# Hops: Pellets And Flowers



## MAH (21/6/04)

Normally I use hops pellets and from experience I know how much to add for flavour/aroma in my standard ales etc. I've purchased some Tasmanian Goldings flowers and will use them exclusively for an Ordinary Bitter.

When making a 20ltr batch and using Goldings pellets I usually add 10gms @ 30mins, 15gms @15mins and 20gms @ 5mins. This gives me a fairly nice hop flavour. 

When using the Tas Golding flowers should I cut back on these quantities? Will the flowers give more flavour by weight?

I know that it depends on a lot of things such as how old the pellets vs flowers are, how they have been stored, etc. So just for the sake of the thread let's assume the pellets and flowers have been stored identically etc. 

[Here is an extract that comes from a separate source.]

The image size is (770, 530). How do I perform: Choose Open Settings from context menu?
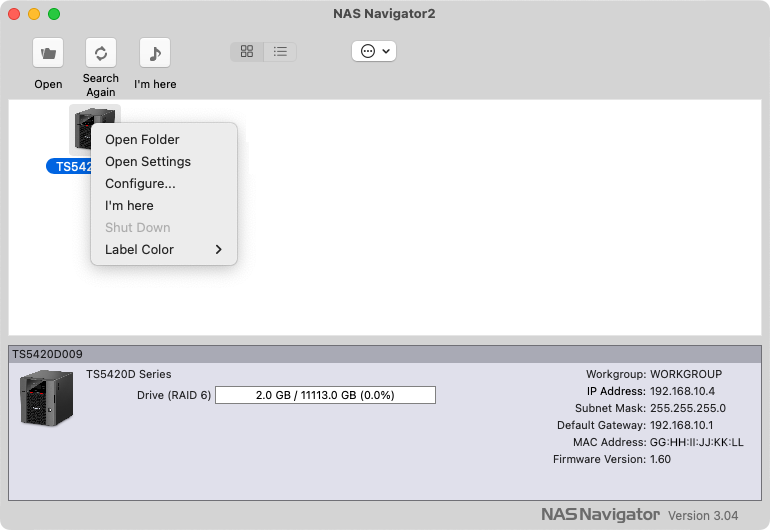tap(148, 162)
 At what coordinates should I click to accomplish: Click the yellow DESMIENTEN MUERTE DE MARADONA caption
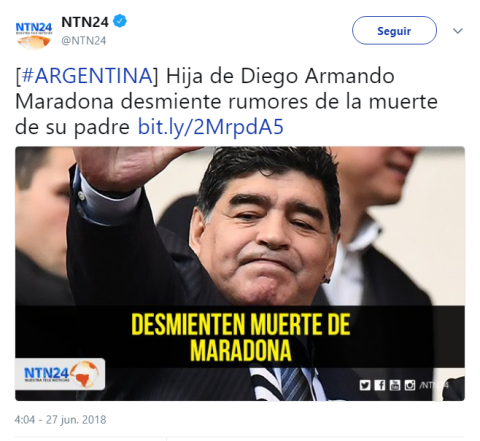(x=241, y=337)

Do flowers give more flavour than pellets?

Cheers
MAH


----------



## Darren (21/6/04)

MAH said:


> Normally I use hops pellets and from experience I know how much to add for flavour/aroma in my standard ales etc. I've purchased some Tasmanian Goldings flowers and will use them exclusively for an Ordinary Bitter.
> 
> When making a 20ltr batch and using Goldings pellets I usually add 10gms @ 30mins, 15gms @15mins and 20gms @ 5mins. This gives me a fairly nice hop flavour.
> 
> ...


 Hey Mark,
Have never really compared flowers/pellets on same day/same beer brew. I suspect there is no difference unless one is fresher than the other.
Pellets give better utilisation because they are crushed and have a greater surface area. One thing I do know is that flowers "steal" heaps of your wort and have a bad habit of clogging up pumps/hoses.
Flowers seem to catch more break material though!
DM


----------



## THE DRUNK ARAB (21/6/04)

Mark, I used the Tassie Goldings Flowers in an OB I brewed for the Mash Paddle.
They do have a different flavour component than the Goldings pellets. I can taste a bit of spiceness not normally associated with the pellets. The benefit is in the aroma however IMO. Don't be frightened to use a heap at flame out, you won't be dissapointed.
As Darren says, you will have to use a bit more due to lower utilization for bitterness. IIRC I think flowers give 20%.

Good luck and if you want a sample give me a hoy!

C&B
TDA


----------